Water usage and silk production
But there is another big factor influencing whether silk is sustainable. When we arrive at the usage of water when producing silk (and other materials), it is near to impossible to find an unambiguous answer about how much water is needed for 1 kilogram of textile fabric. However, there is a consensus that cotton products require the most water. Synthetic fibers, wool and silk require lower water volumes per unit of product. The real question behind such general statements is whether crops such as cotton are produced in close relationship to nature, or whether they come from high input monocultures. Thus, again, this question relates to farming methods and biodiversity.

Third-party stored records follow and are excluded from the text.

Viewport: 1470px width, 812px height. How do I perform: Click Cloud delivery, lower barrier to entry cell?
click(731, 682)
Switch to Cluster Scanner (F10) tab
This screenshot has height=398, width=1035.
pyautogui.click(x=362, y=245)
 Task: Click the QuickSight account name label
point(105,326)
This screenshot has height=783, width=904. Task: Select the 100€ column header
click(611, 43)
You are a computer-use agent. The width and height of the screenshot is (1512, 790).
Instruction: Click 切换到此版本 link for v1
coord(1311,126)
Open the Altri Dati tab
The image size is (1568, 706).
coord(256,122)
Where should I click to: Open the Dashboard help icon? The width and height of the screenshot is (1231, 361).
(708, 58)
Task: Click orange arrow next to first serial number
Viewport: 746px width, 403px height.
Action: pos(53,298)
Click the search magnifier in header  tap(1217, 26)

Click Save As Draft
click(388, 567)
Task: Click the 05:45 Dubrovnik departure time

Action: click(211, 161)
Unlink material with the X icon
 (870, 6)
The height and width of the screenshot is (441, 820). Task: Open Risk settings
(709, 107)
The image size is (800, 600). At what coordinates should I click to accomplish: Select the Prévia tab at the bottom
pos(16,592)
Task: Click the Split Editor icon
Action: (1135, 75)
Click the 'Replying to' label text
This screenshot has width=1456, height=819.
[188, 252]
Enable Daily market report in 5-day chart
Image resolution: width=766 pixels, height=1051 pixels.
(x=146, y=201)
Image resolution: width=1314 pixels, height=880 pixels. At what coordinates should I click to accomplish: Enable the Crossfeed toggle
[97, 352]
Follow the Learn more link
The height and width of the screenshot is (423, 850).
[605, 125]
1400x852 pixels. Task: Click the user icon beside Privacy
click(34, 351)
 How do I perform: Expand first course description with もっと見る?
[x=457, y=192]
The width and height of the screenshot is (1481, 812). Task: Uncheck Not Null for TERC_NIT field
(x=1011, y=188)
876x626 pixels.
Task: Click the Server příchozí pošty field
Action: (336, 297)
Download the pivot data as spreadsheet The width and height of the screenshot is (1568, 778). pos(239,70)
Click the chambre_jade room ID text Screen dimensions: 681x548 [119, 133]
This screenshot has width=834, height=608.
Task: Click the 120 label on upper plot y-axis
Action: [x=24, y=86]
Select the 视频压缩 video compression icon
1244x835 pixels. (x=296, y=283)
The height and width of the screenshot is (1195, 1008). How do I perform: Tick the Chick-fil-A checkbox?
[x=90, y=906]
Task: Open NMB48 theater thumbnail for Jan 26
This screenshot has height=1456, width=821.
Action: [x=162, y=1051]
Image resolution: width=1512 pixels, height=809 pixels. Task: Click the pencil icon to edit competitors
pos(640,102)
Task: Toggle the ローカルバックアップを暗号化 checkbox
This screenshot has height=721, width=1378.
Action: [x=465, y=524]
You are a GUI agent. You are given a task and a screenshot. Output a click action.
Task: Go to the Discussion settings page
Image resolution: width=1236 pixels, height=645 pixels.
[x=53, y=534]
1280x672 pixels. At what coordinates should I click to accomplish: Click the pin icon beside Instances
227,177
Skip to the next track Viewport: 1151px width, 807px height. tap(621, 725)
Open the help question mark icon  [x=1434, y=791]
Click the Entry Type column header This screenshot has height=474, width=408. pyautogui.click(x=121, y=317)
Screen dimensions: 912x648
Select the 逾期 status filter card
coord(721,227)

Further advantages of silk
There are a number of other reasons why we believe our way of production relates to a sustainable, eco friendly silk with unique benefits. Silk production leads to almost zero percent waste. Silk is biodegradable within a couple of years compared to hundreds of years for synthetic materials and doesn’t emit toxins or microplastics. Similarly naturally treated silk does not leak chemicals to the body, a great benefit for the health of our bodies. When taking good care of, silk will not deteriorate easily over time. Sustainable silk, check! Last but not least, sericulture knows positive effects on the soil, biodiversity, climate, economic position, and your health. We could write an entire article about the advantages of sericulture, though…
Ahimsa or peace silk
With respect to nature’s living creatures, Ynside choose to use silk that is known as Ahimsa or peace silk. Is this silk sustainable? Yes! The animal-friendly production process allows the developing moth to escape and to finish its natural lifecycle outside of the cocoon by cutting the top of the cocoon. It is a non-violent way of harvesting silk and thus can be seen as the most eco-friendly silk.
To summarize: Ynside silk sustainable?
- Regenerative: ensures a minimal, negative impact on biodiversity through sericulture and smart, environmentally friendly production solutions. On the contrary it improves soil and creates multiple returns.
- Carbon footprint: with a great deviation between cases, silk generally has a (much) lower footprint than some of the most used fabrics. Thus, the silk environmental impact is low(er).
- Water usage: water is always needed, also on our farm. To grow trees for example. However, the water usage is less than traditional sericulture and way less then a monoculture produced cotton
- Durability: silk will not deteriorate easily over time because of its natural fungal repellency and because chemicals are not used in processing. This means that the material will last for years but is biodegradable
Is Ynside silk sustainable?
regenerative, environmentally friendly way of silk farming is one of the most sustainable ways of textile production. This natural material can be produced and harvested in a sustainable, organic and animal-friendly way with very little input. And thus, in relation to other fibers, the advantages of silk seem to outweigh many fibres, without even mentioning its biofunctional properties and wellness benefits.